I be thought me of the weeping

And the willows and the harp.

That séjour in Baghdad, which we had so worried over, has left us nothing but enchanting memories.  Was it the visit to Ktiesiphon whose splendid Sassanide vault in one single motion, rises up higher than the palms, was it the encounter at Ktesiphon with that cultivated young Arab?  In the village, he takes us to the mosque of Salman the Pure: “let me live and die as you have, faithful friend, you who have not betrayed”, and after having chased away a pack of little scamps he invites us to his home for tea.

Pilgrimage to the mausoleum built for Faysal, friend to Lawrence of Arabia and to Massignon

Arrived on the Sunday, late afternoon, we leave on the Thursday at dawn.  1000 km to travel in a rental car on rough jolting roads.  It’s the ancient route linking Bagdad, Kermanshah and Hamadan (once Ecbatan) all the way to the Iranian border: arid landscape, some rare villages almost visible across the nascent dawn.  Long lines of donkeys or of camels, water sources signaled by the willows or the poplars.

After Sarpul e Schab begins the rough ascent towards the pass and then towards Kermanshah.  We are struck with vertigo on this road once called “the Porte of Zagres” with the grandiose grotto of Khosraw II at Takht Bostan.  Shortly afterKermanshah in a mountainous, arid landscape rises the towering peak of Bisutun, single boulder rising up 1000 metres, once without doubt a “place of the gods” chosen by the great Darius for the engraving of his famous trilingual inscription proclaiming his triumph.  We are assailed by the history, the grandeur of the site… and by fatigue.

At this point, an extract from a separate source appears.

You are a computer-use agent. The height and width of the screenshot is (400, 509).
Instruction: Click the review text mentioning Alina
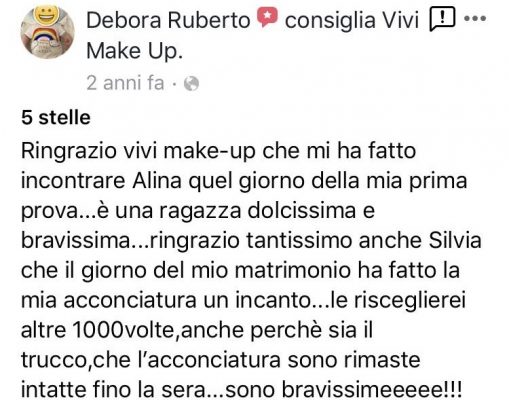[x=244, y=181]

We pass the night at Hamadan, the Ecbatana of seven walls, capital of the Median and then of the Achaemenidian empire, but as in the case of Kermanshah we see only the hotel, as having arrived at night, rather foundering, we leave the next day at dawn so as to finish the final leg of our journey and beat the full heat of the afternoon.  Teheran, heralded by the splendid Demavend, awaits us.  Giant mountain of some 6000 meters, ancient volcano, for Henry the symbol of so many dreams.  This same Demavend appears already in Henry’s childhood, in a drawing upon the cover of one of his school exercise books.

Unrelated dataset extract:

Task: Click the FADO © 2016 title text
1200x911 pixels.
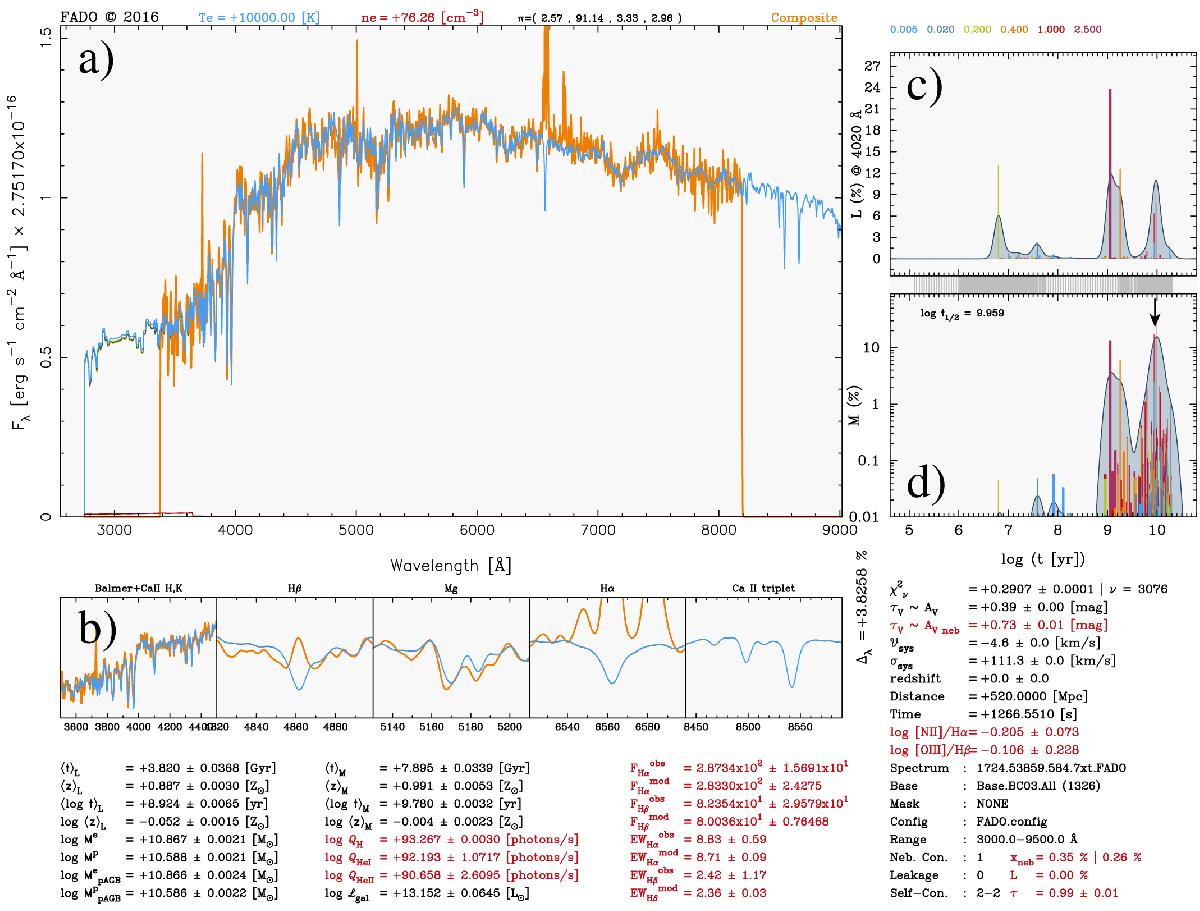Action: [105, 17]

We ask the chauffeur to let us off in front of the French embassy, for we have forwarded advance notice of our arrival to the consul, an old friend from the days at the Oriental Language School in Paris.  Alas!  We never thought we would arrive on a Friday off reserved for our consul’s weekly hunt.

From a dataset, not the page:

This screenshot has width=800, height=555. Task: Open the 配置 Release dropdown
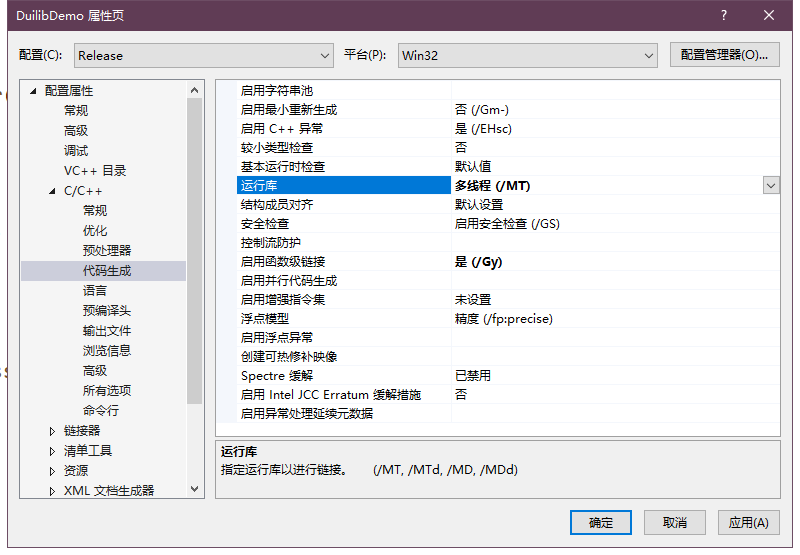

 Fortunately for us, the ambassador (a charming man) fairly bohemian, seeing from afar a pair of dust-covered voyagersapproaching, came out to meet us and invited us in for a meal in his garden.  He had as his guest a priest from the Russian church, who had at one time been an officer of the Tsar’s marine, an astonishing character who, while we all sipped our coffee, proposed to us the temporary rental of a little apartment in the house of one of his parishioners.  It is from there that I am writing you.